People Who Live Without Pain Rarely Think or Care About Those Who Do

By Ann Marie Gaudon

As I crawl into bed early at night, so grateful for the bed I have, I strategically place two separate heating pads for pain relief. Simultaneously, I strategically place two ice packs for pain relief. 

What’s one to do? “A” and “B” require heat for relief, and “C” and “D” require ice for relief. 

Such is my life.

What is it like to not have pain? To just go to bed at a regular adult time, slip into your sheets, and drift off? I have no idea, and so I can only imagine this. I would have to go back at least four decades in time and I just cannot remember that far back.

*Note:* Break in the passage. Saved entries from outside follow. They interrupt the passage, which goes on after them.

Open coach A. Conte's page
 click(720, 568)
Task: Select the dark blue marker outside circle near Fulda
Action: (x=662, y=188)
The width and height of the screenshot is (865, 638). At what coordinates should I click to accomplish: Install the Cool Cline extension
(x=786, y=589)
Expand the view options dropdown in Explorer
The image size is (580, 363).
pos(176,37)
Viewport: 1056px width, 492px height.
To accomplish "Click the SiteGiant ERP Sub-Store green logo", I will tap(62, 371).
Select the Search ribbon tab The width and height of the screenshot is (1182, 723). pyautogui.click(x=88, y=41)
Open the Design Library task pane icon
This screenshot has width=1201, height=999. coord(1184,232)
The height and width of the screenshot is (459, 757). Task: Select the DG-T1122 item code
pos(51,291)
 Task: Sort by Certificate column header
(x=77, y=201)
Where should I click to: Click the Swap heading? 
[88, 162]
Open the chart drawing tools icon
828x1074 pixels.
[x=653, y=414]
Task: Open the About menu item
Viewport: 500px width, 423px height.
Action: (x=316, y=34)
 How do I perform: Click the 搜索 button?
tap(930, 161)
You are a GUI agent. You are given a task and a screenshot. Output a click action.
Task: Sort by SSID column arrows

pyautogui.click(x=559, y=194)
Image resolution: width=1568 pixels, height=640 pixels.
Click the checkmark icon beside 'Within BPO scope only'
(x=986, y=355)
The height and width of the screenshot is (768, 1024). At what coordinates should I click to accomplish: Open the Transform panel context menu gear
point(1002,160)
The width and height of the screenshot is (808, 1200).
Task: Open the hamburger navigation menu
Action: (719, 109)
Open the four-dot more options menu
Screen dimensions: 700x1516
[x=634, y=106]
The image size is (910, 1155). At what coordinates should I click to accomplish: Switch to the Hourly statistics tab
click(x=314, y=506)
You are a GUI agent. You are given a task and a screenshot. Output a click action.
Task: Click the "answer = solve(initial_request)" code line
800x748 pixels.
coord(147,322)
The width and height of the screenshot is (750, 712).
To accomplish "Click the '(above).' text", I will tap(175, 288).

It’s ironic that I am so high maintenance, but not as you might think. I couldn’t be less of a diva. The days of hair, make-up, and stylish clothes are long gone. I care nothing for those things because they don’t do anything to make me feel better. 

I putter along with regular haircuts, minimal make-up on days I can manage it, and that’s about it.

I have no fear of what any pain may or may not mean. I do not have a cascade of stress hormones flooding my system daily out of fear. That is not in my life, and is what I have achieved from a healthy dose of self-care and chronic pain management. 

What it cannot do, however, is stop a body from deteriorating, stop pain from increasing, or stop the course of disease.  

As a young person, I can assure you I never saw this coming. There are other illnesses in my family of origin, but not chronic pain as I have experienced for 40+ years.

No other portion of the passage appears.